School of Social Work to Lead $86 Million Opioid Response in New York State
The School of Social Work has received an $86 million grant from the National Institute on Drug Abuse (NIDA) to spearhead an ambitious multi-year effort to reduce opioid overdose deaths in New York State.
The effort, part of a nationwide research study on how to address the opioid crisis, is being led by Nabila El-Bassel ’89SW, a University Professor and the Willma and Albert Musher Professor of Social Work.
“We are planning a rapid public-health response to the current opioid epidemic, focusing on policy and system-wide changes by working with the criminal-justice system, health-care organizations, emergency rooms, schools, and drug-treatment programs,” she says.
The federal grant, which is one of the University’s largest ever, will bring together researchers from Columbia’s School of Social Work, Department of Psychiatry, Mailman School of Public Health, and Data Science Institute, along with colleagues from the Albert Einstein College of Medicine, the City University of New York, the Weill Cornell Medical College, the New York University School of Medicine, the University of Miami, and the Yale School of Medicine. Working closely with state and local health officials, the researchers will implement an array of drug prevention and treatment programs in fifteen New York counties that have been hit hard by the opioid epidemic.

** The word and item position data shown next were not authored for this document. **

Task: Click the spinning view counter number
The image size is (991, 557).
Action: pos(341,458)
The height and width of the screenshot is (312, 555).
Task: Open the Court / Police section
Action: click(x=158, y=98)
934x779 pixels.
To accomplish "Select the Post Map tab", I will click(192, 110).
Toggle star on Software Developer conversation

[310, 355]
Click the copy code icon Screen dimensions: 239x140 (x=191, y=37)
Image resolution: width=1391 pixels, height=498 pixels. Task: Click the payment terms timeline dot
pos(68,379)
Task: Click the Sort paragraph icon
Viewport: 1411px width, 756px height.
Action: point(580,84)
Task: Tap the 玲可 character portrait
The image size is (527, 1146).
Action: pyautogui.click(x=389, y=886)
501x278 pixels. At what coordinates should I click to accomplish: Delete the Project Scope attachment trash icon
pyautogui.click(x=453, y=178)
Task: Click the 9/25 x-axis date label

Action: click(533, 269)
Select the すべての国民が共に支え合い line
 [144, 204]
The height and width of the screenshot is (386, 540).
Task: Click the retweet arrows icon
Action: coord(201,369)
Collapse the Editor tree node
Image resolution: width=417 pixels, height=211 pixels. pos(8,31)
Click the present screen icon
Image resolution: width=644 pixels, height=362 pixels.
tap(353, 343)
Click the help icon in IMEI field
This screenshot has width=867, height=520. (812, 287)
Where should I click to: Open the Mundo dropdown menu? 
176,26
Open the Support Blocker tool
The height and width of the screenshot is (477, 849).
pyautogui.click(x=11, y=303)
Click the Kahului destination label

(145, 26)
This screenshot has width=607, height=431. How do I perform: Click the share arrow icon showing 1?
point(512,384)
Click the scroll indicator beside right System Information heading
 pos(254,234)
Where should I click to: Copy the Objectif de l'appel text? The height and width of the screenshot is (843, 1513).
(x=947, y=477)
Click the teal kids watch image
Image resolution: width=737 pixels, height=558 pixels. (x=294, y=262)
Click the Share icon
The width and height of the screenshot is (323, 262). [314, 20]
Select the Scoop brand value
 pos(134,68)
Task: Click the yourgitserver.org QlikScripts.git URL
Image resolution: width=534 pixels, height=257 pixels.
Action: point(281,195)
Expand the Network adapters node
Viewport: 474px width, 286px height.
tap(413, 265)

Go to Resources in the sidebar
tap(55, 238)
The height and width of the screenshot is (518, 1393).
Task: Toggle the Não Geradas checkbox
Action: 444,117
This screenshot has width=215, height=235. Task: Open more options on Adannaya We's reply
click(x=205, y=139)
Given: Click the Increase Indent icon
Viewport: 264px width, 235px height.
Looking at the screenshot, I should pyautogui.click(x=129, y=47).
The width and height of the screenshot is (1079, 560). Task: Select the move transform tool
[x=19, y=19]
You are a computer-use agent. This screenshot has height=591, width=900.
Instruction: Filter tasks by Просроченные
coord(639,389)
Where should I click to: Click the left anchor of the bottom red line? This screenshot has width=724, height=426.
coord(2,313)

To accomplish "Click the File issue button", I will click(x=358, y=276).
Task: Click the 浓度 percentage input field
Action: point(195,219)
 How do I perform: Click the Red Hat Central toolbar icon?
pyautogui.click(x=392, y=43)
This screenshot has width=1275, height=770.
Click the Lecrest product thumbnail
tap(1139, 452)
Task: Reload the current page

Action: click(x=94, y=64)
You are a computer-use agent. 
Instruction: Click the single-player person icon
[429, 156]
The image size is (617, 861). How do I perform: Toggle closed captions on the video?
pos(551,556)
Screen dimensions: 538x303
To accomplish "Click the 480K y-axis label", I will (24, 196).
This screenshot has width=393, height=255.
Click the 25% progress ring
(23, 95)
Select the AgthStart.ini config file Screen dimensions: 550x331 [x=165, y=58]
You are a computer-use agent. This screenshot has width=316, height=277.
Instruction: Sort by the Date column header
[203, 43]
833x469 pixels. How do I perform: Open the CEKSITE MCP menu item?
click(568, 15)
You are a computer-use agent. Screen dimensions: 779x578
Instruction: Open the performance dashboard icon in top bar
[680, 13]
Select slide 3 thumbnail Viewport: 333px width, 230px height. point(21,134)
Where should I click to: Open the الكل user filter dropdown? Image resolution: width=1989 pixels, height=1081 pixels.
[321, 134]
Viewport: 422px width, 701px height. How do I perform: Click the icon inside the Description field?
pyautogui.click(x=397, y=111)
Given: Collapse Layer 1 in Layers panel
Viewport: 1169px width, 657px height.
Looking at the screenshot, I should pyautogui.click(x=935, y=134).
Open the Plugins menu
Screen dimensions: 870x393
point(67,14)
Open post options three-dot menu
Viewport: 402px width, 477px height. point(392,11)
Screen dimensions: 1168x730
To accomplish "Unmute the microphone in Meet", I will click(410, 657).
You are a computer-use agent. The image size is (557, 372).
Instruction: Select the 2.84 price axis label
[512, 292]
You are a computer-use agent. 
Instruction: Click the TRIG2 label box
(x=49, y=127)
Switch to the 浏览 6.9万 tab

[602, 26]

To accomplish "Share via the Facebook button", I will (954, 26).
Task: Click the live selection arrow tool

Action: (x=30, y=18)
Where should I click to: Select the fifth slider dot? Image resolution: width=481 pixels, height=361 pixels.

The aim of the project, El-Bassel says, is not to try out new interventions but rather to determine how proven strategies are best combined in different settings — strategies from opioid education to the distribution of naloxone, a drug used to revive overdose victims. “Some of the communities we’re targeting are in rural areas where few drug-treatment services are available and where little or no research has ever been done,” she says.
The Columbia-led effort is one of four launched as part of NIDA’s Helping to End Addiction Long-term (HEAL) Initiative this spring; companion studies are being led by the University of Kentucky, Boston Medical Center, and Ohio State University in their home states.
NIDA officials have challenged the researchers to reduce opioid-overdose deaths in the communities they serve by 40 percent within three years; the ultimate goal, they say, is to identify strategies that communities across the US can use.
“There is no time to waste,” says El-Bassel, who has decades of experience designing and overseeing drug-intervention programs in marginalized communities. “We have lost far too many to this epidemic already.”